# Action item:
After locating the line that contains "This screenshot has height=986, width=1080." in the following entries, reproduce it and each later line exactly, including the last.
=== Given data ===
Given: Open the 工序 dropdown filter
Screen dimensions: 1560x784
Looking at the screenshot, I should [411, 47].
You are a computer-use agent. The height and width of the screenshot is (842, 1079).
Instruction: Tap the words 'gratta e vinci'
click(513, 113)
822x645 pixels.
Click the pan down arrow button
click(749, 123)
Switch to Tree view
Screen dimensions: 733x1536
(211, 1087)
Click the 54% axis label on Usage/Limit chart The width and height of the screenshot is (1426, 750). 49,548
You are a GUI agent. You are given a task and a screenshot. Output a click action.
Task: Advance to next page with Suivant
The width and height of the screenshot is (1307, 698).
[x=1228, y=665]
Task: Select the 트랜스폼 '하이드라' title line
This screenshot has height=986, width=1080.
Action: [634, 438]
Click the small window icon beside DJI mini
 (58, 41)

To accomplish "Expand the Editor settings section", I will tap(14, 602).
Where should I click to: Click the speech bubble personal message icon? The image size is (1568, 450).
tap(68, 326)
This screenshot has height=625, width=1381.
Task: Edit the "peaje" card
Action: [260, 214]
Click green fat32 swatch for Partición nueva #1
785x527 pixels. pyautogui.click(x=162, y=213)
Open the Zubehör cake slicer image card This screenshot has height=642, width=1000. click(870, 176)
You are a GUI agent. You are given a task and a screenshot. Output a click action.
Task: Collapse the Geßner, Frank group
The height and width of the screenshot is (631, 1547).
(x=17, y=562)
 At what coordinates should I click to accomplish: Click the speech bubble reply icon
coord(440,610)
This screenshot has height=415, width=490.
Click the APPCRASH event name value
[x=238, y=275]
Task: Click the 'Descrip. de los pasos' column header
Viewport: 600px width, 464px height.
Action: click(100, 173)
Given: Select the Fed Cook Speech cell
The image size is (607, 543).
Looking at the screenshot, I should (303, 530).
===
# Written reply:
This screenshot has height=986, width=1080.
Action: [634, 438]
Click the small window icon beside DJI mini
 (58, 41)

To accomplish "Expand the Editor settings section", I will tap(14, 602).
Where should I click to: Click the speech bubble personal message icon? The image size is (1568, 450).
tap(68, 326)
This screenshot has height=625, width=1381.
Task: Edit the "peaje" card
Action: [260, 214]
Click green fat32 swatch for Partición nueva #1
785x527 pixels. pyautogui.click(x=162, y=213)
Open the Zubehör cake slicer image card This screenshot has height=642, width=1000. click(870, 176)
You are a GUI agent. You are given a task and a screenshot. Output a click action.
Task: Collapse the Geßner, Frank group
The height and width of the screenshot is (631, 1547).
(x=17, y=562)
 At what coordinates should I click to accomplish: Click the speech bubble reply icon
coord(440,610)
This screenshot has height=415, width=490.
Click the APPCRASH event name value
[x=238, y=275]
Task: Click the 'Descrip. de los pasos' column header
Viewport: 600px width, 464px height.
Action: click(100, 173)
Given: Select the Fed Cook Speech cell
The image size is (607, 543).
Looking at the screenshot, I should (303, 530).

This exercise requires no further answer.